The commercial sector in Britain was muted in its response to Prime Minister Boris Johnson’s proposal regarding the United Kingdom’s departure from the European Union, which advocates a free movement of goods between the Republic of Ireland — an EU member state — and Nothern Ireland, part of the UK.
Mike Cherry, chairman of the United Kingdom’s Federation of Small Businesses, was quoted as saying: “It is vital that the prime minister finds not just words but a viable way forward to secure a deal and a period of transition.” Edwin Morgan, director of policy at the Institute of Directors, stated: “Business leaders keenly hope there is space for a deal, but we are fast running out of road.”
“We don’t want to comment at this stage; we would rather wait until a deal is done,” said Kevin McCole, COO of the UK India Business Council, which has numerous Indian firms as members.
Only a fortnight remains before the EU summit meeting of heads of government on October 17 and 18. The meeting will crucially consider the matter. EU and UK negotiators will resume their talks on Friday in a frantic effort to bridge the gap between Johnson’s blueprint and the expectations of the 27 nations on the other side.
Johnson’s immediate predecessor Theresa May’s had agreed to a “backstop” with the EU to resolve the issue of Northern Ireland having a land border, as well as a 1998 peace treaty known as the Good Friday Agreement with the Republic; or literally customs checks on the Irish Sea that separates the island of Ireland from mainland Britain. This was rejected by the House of Commons.
Johnson has now replaced May’s idea with one that creates a customs frontier between Northern Ireland and the Republic of Ireland but allows free movement of goods from south to north (not the other way around), and a regulatory framework between Northern Ireland and the rest of the UK. This enjoys the support of the Democratic Unionist Party, the main Northern Irish loyalist political formation, provided the Northern Irish Assembly is granted the right to renew the deal or otherwise every four years. This is a potential deal-breaker as far as the EU is concerned.

→ **Screenshot grounding data**:
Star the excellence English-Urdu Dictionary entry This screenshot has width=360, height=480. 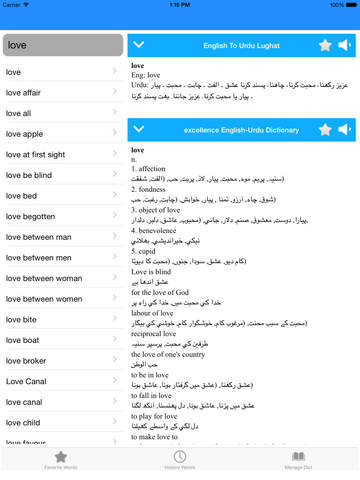325,130
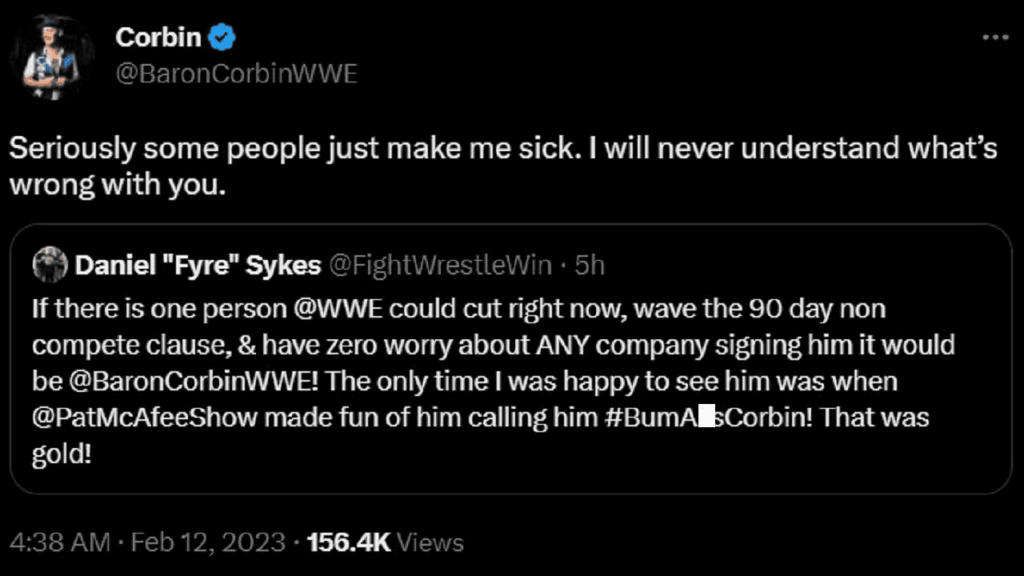Click the 5h timestamp on quoted tweet
This screenshot has height=576, width=1024.
point(589,265)
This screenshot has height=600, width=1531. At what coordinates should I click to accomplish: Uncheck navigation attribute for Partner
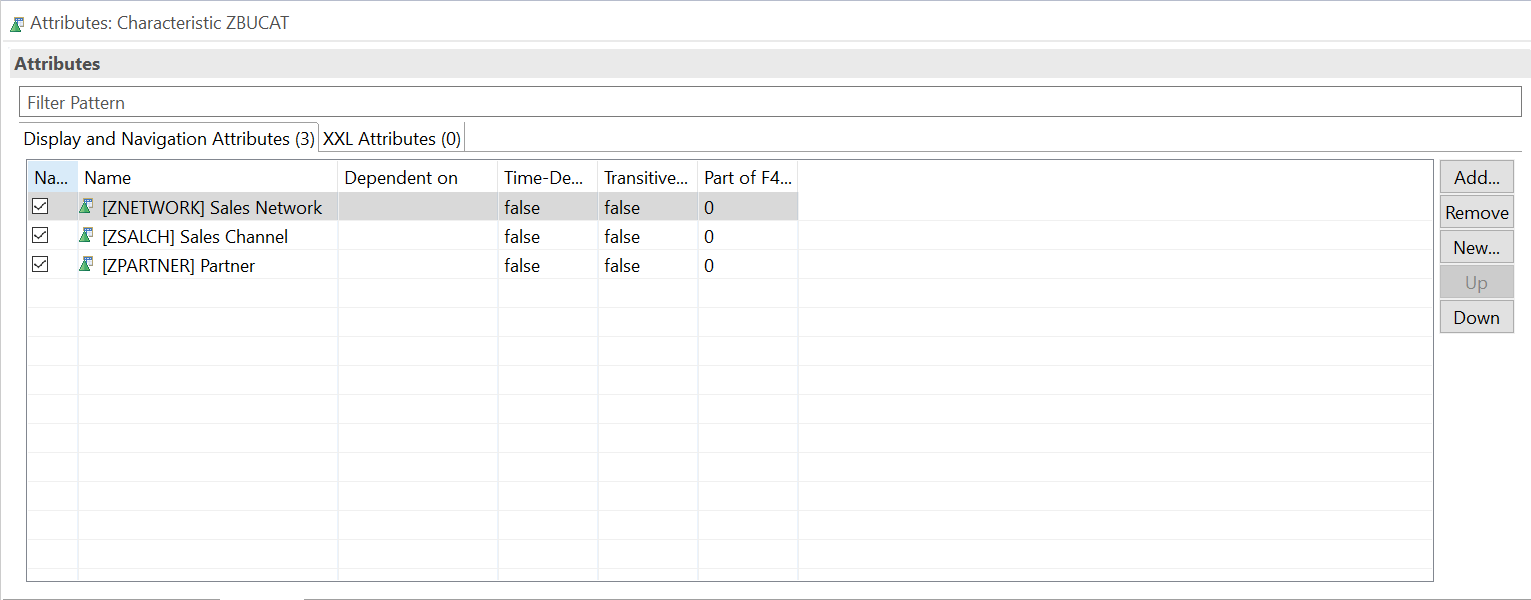[x=40, y=265]
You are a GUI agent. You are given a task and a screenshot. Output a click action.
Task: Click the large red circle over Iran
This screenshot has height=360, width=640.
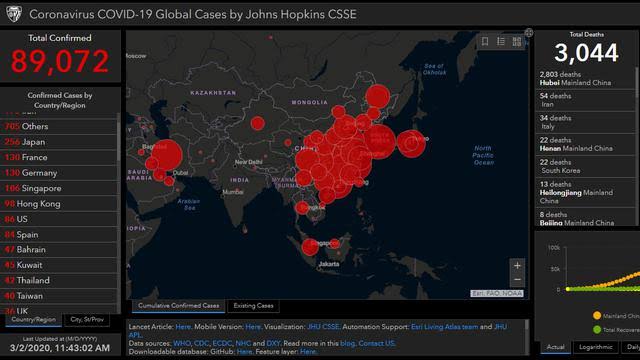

→ **YOUR INSTRUCTIONS**: Continue the article on British business reaction to Boris Johnson's Brexit proposal for Northern Ireland, picking up after its final sentence. The items have no connection to the article above them.

→ **TASK RESULT**:
Brussels was guarded in its response while not dismissing Johnson’s letter. European Commission President Jean-Claude Juncker, though, noted some “problematic points”. Privately, the EU viewed the proposal as disrupting the Irish island economy, unsettling relations between the two territories, destabilising to Ireland, and difficult to put into practice in less than two years.
The leader of the main opposition Labour party in the Commons, Jeremy Corbyn, criticised the plan as “unrealistic and damaging”. But the PM’s gambit appears to have a slightly better chance of it being approved by MPs than May’s.
Ireland being a critical player, its half-Indian-origin Prime Minster Leo Eric Varadkar caustically reacted: “I am reassured by what Prime Minister Johnson said today: That he is not proposing that there should be any new physical infrastructure on the island of Ireland linked to customs or customs checks. But that is actually in contradiction to the papers presented by the UK government yesterday.”
Moreover, any British deal with the European Commission or the EU council of leaders would need to be approved by the European Parliament. Guy Verhofstadt, the former Belgian PM and now a member of the European Parliament, who coordinates the House’s Brexit steering group, asserted it was “nearly impossible” to visualise an agreement on the basis of Johnson’s proposal.